**** Supplied material

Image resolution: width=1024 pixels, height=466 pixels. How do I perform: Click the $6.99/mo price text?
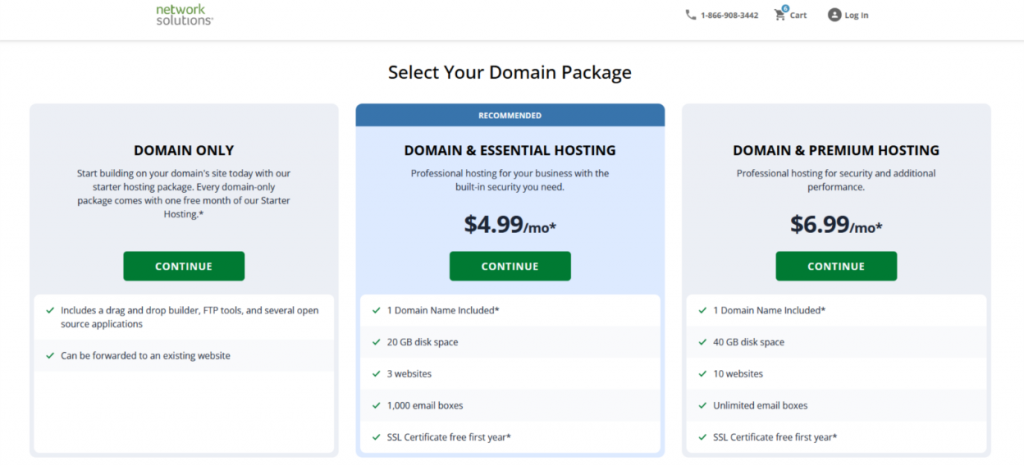click(x=836, y=225)
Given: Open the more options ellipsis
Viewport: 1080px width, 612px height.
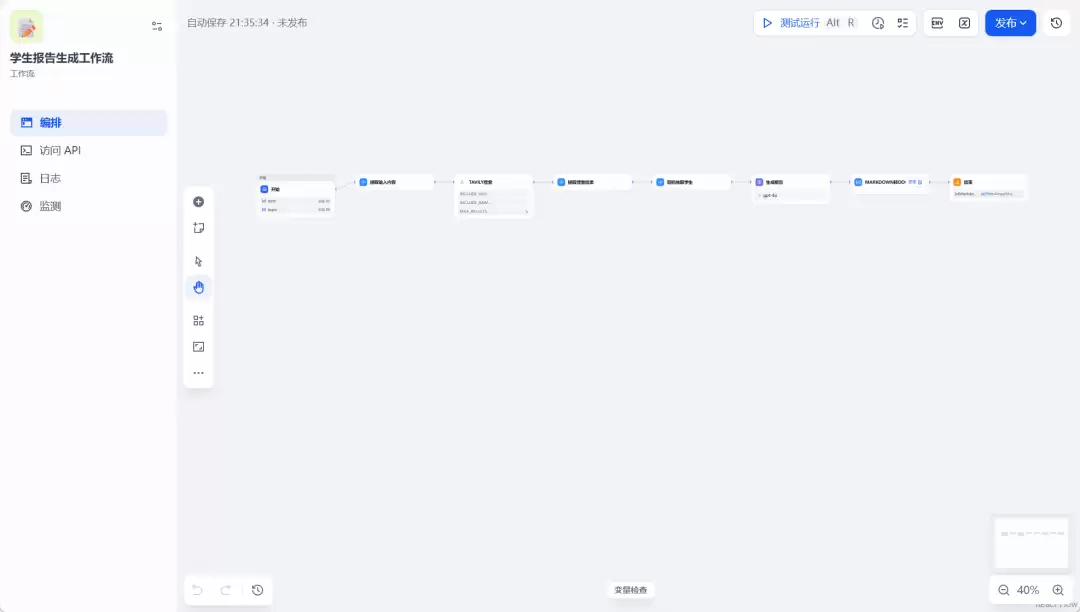Looking at the screenshot, I should [x=198, y=373].
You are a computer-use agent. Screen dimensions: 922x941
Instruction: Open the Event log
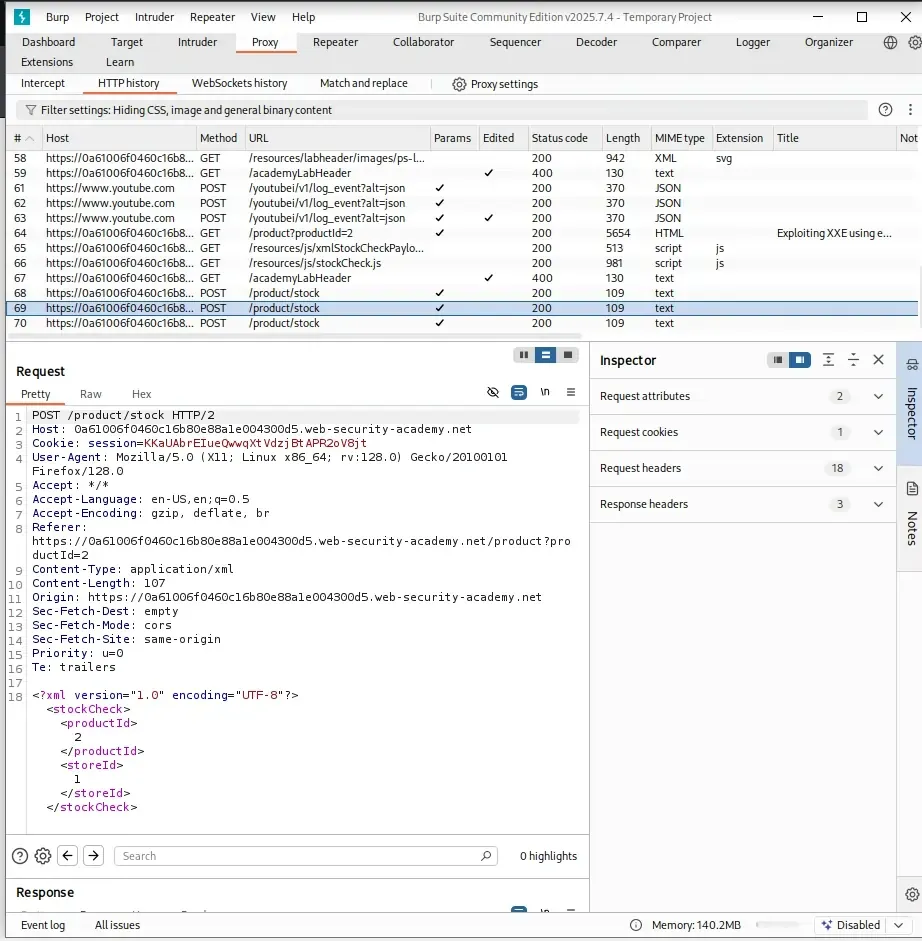(x=43, y=925)
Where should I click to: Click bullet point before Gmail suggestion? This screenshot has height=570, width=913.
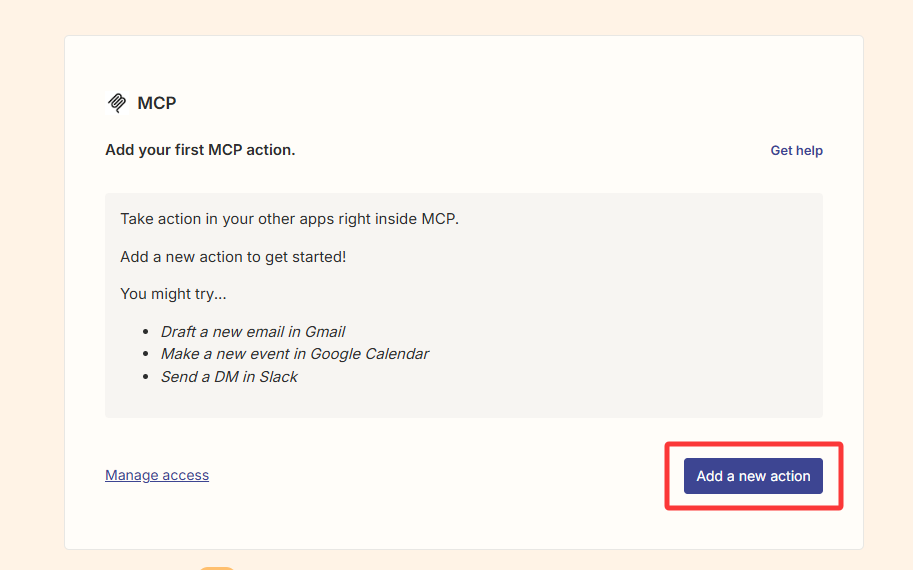146,332
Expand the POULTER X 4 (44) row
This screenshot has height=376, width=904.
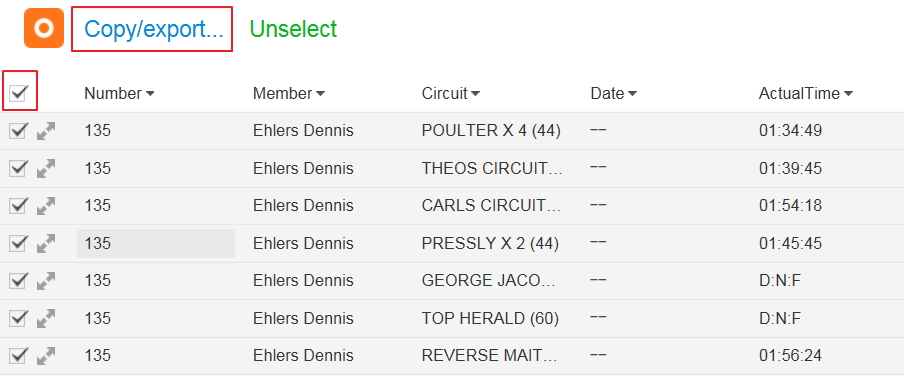click(46, 131)
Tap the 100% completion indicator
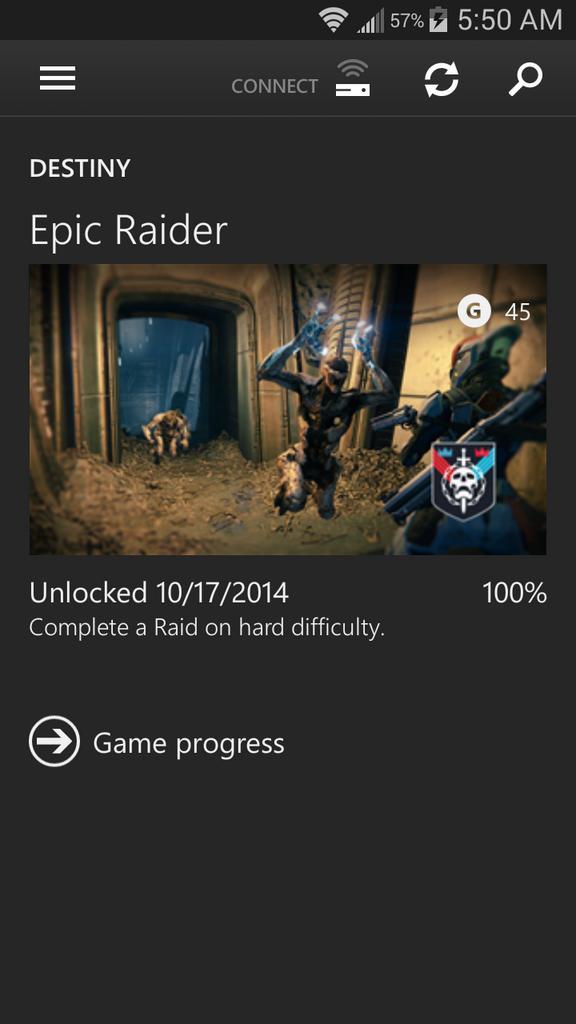The height and width of the screenshot is (1024, 576). click(x=515, y=593)
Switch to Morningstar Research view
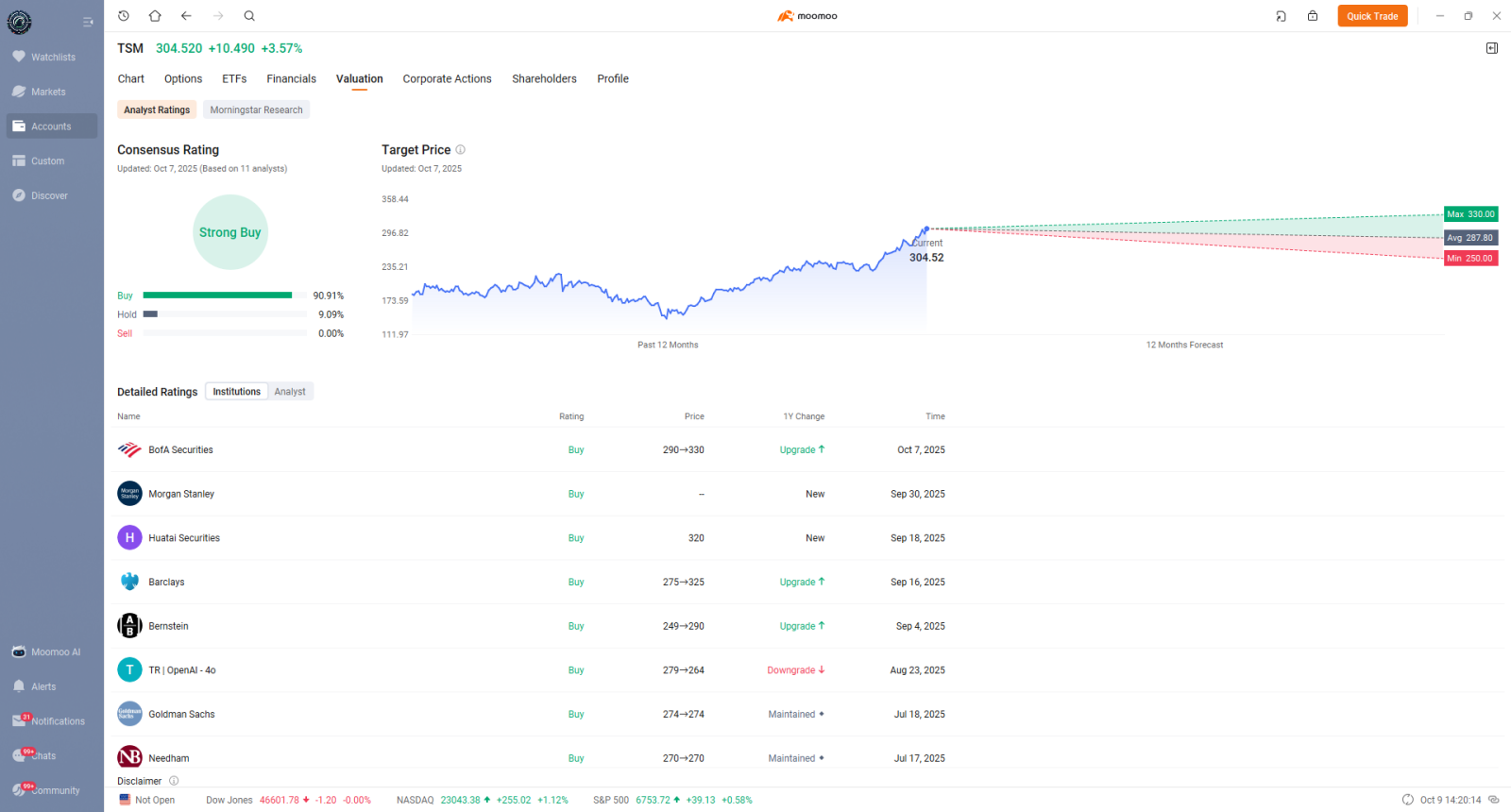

********

_Task directions_:
A word-for-word transcription of the listing is needed, minus its images.

_Your solution_:
Image resolution: width=1024 pixels, height=466 pixels. How do I perform: Click the $6.99/mo price text?
click(x=836, y=225)
Given: Open the more options ellipsis
Viewport: 1080px width, 612px height.
Looking at the screenshot, I should [x=198, y=373].
You are a computer-use agent. Screen dimensions: 922x941
Instruction: Open the Event log
(x=43, y=925)
Where should I click to: Click bullet point before Gmail suggestion? This screenshot has height=570, width=913.
146,332
Expand the POULTER X 4 (44) row
This screenshot has height=376, width=904.
click(46, 131)
Tap the 100% completion indicator
The height and width of the screenshot is (1024, 576). click(x=515, y=593)
Switch to Morningstar Research view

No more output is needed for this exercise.